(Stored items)
[Start of section]
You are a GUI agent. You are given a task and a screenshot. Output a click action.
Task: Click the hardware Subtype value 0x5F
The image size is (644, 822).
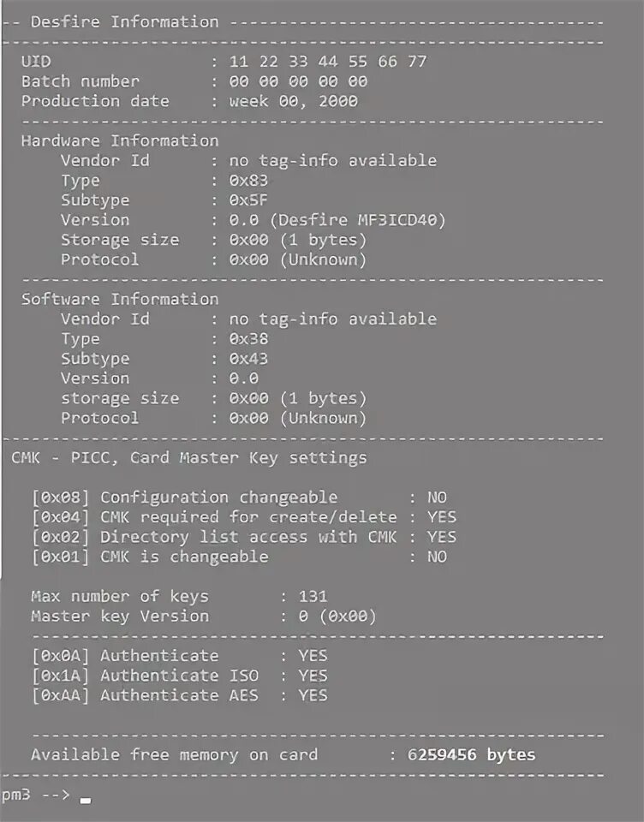pos(248,200)
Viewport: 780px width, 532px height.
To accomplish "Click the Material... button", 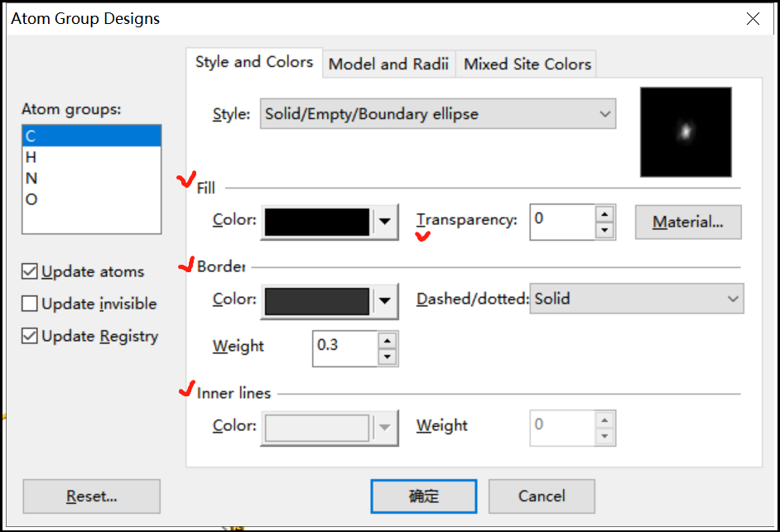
[End of section]
Repeat exactly the line containing "The image size is (644, 822)." and every line after it through the end of the records, and nothing else. Leave the pictures out.

The image size is (644, 822).
pos(248,200)
Viewport: 780px width, 532px height.
To accomplish "Click the Material... button", 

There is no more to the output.